Maybe the disappointment stems from the fact that with a few exceptions there are almost no former Yankee players of the Babe Ruth, Joe DiMaggio, Mickey Mantle, Lefty Gomez, Waite Hoyt; Allie Reynolds; Bill Dickey and Yogi Berra caliber still living. The pomp and ceremony of recent Yankees Old Timer’s Day is now somewhat revolting to watch.

Old-Timers Day started with a gathering unlike any other. In 1939 former Yankee teammates of Lou Gehrig gathered to honor him after he had stopped playing due to contracting the illness, (Amyotrophic Lateral Sclerosis) that would eventually take his life and now bears his name. It was at this occasion that Gehrig made his “luckiest man on the face of the earth,” speech.

Starting in the 1940s, Yankees Old Timer’s Day became an annual event where former baseball stars from other teams squared off against former Yankee greats. The players who graced the field at Yankee Stadium to play in a spirited and fun exhibition game were among the best to ever play the game. Over the years other teams held their own Old Timer’s Day. Now the Yankees are the only team in baseball that still holds an Old Timer’s Day .

At previous Old Timer’s Day fans would see opponents such as; Ty Cobb; Lefty Grove; Dizzy Dean; Al Kaline; Stan Musial; Ted Williams; Warren Spahn; Hank Greenberg; Bob Feller; Bill Terry; Pee Wee Reese; Duke Snider; Willie Mays and dozens of other “real” stars.

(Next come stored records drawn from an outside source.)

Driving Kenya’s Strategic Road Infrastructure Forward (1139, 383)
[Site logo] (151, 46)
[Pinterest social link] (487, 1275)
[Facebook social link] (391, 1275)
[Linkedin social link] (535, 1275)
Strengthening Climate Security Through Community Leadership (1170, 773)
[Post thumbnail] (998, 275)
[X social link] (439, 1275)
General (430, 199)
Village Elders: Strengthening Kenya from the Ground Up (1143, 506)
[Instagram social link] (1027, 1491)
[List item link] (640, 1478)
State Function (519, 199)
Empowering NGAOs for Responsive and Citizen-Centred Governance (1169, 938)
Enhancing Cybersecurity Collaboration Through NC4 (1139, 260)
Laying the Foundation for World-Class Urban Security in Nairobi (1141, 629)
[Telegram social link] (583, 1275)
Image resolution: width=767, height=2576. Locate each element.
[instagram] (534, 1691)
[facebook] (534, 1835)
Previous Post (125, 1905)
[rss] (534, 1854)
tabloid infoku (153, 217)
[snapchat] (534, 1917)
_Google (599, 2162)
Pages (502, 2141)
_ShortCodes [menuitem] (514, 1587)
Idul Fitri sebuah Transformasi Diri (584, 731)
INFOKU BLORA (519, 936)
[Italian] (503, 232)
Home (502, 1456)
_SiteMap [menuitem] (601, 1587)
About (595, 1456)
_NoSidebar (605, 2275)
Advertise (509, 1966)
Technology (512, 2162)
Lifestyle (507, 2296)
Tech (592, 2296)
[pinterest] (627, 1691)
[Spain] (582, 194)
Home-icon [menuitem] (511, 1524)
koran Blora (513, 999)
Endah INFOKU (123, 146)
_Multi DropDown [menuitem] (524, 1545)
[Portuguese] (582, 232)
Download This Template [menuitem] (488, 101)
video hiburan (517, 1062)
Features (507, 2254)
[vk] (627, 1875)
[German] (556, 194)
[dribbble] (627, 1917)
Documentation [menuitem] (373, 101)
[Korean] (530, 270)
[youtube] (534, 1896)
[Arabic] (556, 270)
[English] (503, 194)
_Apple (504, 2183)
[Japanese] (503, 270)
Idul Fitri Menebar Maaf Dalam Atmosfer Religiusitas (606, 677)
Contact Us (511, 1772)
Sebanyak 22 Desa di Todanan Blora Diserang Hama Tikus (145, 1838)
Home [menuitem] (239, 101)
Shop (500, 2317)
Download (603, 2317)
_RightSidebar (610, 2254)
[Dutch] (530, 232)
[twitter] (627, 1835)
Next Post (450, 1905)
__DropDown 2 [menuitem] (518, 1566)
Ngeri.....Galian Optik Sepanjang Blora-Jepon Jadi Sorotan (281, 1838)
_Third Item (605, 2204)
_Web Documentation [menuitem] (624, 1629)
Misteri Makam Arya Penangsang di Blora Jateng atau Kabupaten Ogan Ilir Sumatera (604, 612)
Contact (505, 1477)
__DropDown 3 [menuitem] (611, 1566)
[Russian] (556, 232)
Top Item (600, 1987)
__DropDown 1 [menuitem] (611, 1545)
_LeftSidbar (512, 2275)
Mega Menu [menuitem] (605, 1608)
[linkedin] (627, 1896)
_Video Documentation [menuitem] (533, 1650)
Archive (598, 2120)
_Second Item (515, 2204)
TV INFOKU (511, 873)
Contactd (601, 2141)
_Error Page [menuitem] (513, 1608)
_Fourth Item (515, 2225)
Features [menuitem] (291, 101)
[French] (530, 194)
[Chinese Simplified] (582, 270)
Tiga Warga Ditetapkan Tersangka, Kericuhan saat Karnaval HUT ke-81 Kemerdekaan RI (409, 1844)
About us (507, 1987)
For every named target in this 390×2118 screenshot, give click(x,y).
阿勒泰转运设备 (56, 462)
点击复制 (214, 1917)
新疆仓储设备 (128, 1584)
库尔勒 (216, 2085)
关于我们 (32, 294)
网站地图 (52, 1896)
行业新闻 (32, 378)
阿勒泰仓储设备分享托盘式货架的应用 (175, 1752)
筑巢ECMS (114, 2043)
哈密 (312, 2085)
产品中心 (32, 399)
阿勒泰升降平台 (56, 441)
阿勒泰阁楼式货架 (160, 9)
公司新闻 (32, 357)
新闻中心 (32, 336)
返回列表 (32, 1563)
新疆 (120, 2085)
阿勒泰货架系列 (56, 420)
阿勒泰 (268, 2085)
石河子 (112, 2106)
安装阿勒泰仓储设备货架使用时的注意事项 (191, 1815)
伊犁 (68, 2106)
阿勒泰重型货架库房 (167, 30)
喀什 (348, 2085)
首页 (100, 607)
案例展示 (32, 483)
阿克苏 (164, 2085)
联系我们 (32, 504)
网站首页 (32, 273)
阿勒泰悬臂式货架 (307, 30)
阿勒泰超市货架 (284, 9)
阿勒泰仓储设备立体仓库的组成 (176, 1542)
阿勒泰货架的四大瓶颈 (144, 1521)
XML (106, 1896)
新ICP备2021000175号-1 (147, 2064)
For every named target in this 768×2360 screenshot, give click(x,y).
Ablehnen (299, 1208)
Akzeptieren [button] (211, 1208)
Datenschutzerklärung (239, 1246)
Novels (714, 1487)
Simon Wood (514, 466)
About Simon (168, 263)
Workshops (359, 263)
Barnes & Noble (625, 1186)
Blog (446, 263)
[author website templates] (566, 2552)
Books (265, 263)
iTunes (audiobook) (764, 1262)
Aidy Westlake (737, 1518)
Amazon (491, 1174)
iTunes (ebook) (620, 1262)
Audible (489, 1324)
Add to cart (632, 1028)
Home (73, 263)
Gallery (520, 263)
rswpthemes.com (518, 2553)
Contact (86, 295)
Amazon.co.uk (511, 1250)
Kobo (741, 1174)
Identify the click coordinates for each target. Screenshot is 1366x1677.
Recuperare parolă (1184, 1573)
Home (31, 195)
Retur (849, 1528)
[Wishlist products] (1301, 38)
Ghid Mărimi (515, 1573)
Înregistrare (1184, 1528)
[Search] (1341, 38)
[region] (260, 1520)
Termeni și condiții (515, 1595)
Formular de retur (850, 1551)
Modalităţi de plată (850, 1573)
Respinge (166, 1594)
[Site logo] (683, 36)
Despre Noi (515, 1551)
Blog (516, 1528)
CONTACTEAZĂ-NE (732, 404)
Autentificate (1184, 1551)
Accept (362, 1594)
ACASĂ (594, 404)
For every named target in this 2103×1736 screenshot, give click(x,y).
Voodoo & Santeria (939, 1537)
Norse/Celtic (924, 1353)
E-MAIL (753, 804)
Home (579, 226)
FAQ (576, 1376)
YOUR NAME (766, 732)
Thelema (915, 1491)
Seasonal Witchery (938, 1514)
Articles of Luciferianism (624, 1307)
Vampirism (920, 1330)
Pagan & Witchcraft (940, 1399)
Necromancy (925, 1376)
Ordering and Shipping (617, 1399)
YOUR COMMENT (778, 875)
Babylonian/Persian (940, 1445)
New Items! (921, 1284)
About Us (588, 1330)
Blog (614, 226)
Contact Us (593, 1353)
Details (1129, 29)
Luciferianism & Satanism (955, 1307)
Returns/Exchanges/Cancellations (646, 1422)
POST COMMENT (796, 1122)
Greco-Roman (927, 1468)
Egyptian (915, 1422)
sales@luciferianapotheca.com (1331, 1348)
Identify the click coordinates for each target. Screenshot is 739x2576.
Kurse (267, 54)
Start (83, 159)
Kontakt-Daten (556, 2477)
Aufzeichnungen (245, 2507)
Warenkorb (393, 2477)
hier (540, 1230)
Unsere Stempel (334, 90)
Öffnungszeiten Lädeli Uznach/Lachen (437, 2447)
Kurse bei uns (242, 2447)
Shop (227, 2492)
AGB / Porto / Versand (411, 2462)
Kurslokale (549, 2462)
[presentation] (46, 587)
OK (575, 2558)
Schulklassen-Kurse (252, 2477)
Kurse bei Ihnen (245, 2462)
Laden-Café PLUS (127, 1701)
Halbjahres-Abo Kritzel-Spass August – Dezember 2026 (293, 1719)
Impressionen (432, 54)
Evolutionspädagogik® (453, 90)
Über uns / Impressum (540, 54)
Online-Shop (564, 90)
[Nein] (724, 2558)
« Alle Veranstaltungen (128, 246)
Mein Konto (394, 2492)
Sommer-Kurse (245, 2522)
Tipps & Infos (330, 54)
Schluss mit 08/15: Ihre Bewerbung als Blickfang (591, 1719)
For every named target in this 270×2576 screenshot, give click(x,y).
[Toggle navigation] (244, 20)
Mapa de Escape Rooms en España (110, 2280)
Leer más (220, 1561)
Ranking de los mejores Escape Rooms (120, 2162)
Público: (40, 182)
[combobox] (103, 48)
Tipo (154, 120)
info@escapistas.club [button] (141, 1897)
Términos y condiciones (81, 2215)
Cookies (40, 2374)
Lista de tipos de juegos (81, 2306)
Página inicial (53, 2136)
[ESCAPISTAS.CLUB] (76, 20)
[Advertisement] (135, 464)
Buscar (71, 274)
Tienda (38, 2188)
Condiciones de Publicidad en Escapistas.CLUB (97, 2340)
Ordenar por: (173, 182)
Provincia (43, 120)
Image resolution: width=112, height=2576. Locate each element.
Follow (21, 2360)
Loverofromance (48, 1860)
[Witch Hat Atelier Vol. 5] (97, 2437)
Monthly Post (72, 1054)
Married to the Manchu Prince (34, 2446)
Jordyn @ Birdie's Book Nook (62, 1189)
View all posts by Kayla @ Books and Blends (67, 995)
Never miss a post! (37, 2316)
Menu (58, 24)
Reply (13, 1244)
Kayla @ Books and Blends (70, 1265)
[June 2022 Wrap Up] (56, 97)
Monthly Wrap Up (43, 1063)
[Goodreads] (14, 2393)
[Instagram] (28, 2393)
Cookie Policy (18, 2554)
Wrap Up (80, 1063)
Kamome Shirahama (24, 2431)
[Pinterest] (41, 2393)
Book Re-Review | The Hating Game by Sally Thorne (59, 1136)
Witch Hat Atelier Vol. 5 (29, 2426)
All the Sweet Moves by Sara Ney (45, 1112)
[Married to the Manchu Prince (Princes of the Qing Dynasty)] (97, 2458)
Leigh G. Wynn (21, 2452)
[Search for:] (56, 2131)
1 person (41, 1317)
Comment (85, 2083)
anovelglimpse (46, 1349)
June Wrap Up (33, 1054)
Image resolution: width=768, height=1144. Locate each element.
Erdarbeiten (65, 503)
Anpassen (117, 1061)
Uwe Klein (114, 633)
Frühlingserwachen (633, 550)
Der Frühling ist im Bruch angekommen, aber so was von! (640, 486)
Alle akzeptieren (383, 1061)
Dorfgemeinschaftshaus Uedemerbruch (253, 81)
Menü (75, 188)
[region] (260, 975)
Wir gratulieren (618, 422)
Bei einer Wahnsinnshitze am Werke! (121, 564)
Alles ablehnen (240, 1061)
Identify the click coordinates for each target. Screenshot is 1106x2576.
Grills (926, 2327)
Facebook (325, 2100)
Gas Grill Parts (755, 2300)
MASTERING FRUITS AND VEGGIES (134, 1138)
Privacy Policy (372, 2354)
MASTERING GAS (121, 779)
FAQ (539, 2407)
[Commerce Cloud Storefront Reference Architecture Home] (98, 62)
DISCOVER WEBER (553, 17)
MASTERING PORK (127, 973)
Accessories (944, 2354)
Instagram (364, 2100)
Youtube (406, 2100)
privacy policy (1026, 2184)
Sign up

A collection of Hall Of Fame participants at the 1968 Old Timer’s Day at Yankee Stadium (l-r) Red Ruffing; Bill Terry; Luke Appling; Bill Dickey; Joe Medwick; Frankie Frisch; Pie Traynor; Joe DiMaggio; Bob Feller and Lefty Grove.

As the Hall-of Famer’s and greats started passing away the names showing up at Old Timer’s Day gradually became less glamorous, until they started delving into quasi-stars and then marginal players.

I am not certain when exactly it ended, but the Yankees stopped inviting players from other teams to participate in Old Timer’s Day.

Over the last 15 years, you may have noticed Old Timer’s Day has become a Yankee love-fest of a few former stars such as Paul O’Neil, Roy White, Willie Randolph, Joe Pepitone and a lot of what can best be described as one season wonders or ordinary ex-Yankee players.

There are still some great former Yankee players who show up to participate in the festivities most notably Whitey Ford, Reggie Jackson, Ron Guidry, Goose Gossage and this year a rare visit by Sparky Lyle.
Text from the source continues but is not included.